Los niños estaban impactados: era tan hermoso que no pudieron contener su emoción y comenzaron a correr hacia el potro para atraparlo; pero el unicornio al percibirlos se internó velozmente en el bosque.
Sin embargo, no se desanimaron, todos los días regresaban al valle con la esperanza de poder capturarlo.
La idea de aprisionar al unicornio blanco los obsesionaba; por eso, todos juntos se esforzaban incansablemente por alcazar su objetivo.
Por fin, una mañana de enero, los niños notaron de que ante su presencia, el unicornio ya no salía huyendo. Para el unicornio blanco los niños ya se habían convertido en un punto más del paisaje; llegó a identificar claramente su olores, su voces y sus torpezas; por eso, ya no se escabullía, como antes, espantado.
De igual manera los niños aprendieron de memoria todos los sitios por donde el potro pastaba.
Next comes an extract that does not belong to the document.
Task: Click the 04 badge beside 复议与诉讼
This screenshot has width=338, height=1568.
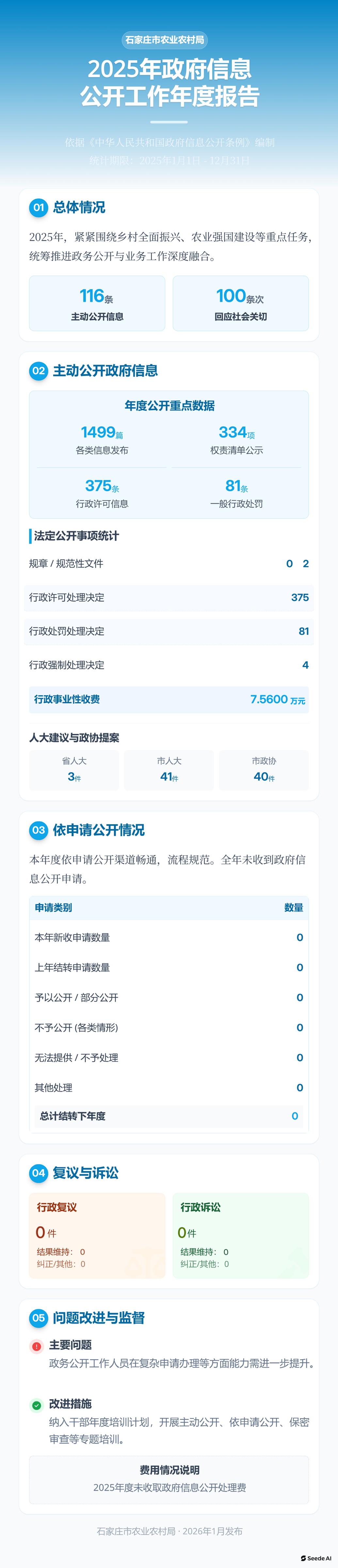Action: tap(38, 1173)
Este conocimiento les dio cierta ventaja: "Necitaremos manzanas, zanahorias y avena para colocarlo por donde pasa; debemos ganar cada vez más la confianza de ese animalito encantado", dijo Manuelito a sus amigos.
Una tarde de sol quemante, Manuelito decidió recostarse cómodamente a la sombra de un enorme higuerón. El resto de sus amigos decidieron seguir buscándolo. El niño se reclinó al lado del grueso tronco y colocó a la par su pequeña mochila conteniendo las provisiones acordadas para atrapar al animalito alado.
Era tanto el calor que se durmió profundamente. Para su suerte, no se percató de que, detrás de sus amigos, estaba el esperpento del monte, todo vestido de negro.
Desde entonces y por un tiempo, los niños no volvieron a verse en el valle ni en el pueblo. A todos ellos los buscaron por largos días, pero no llegaron a dar con su paradero.
Mientras Manuelito dormía, el unicornio blanco llegó a comer las manzanas, las zanahorias y la avena contenidas en su pequeña mochila.
Al acercarse el unicornio al chico, algo encantado aconteció: la amistad entre ellos dos se ató para siempre con un fuerte nudo mágico.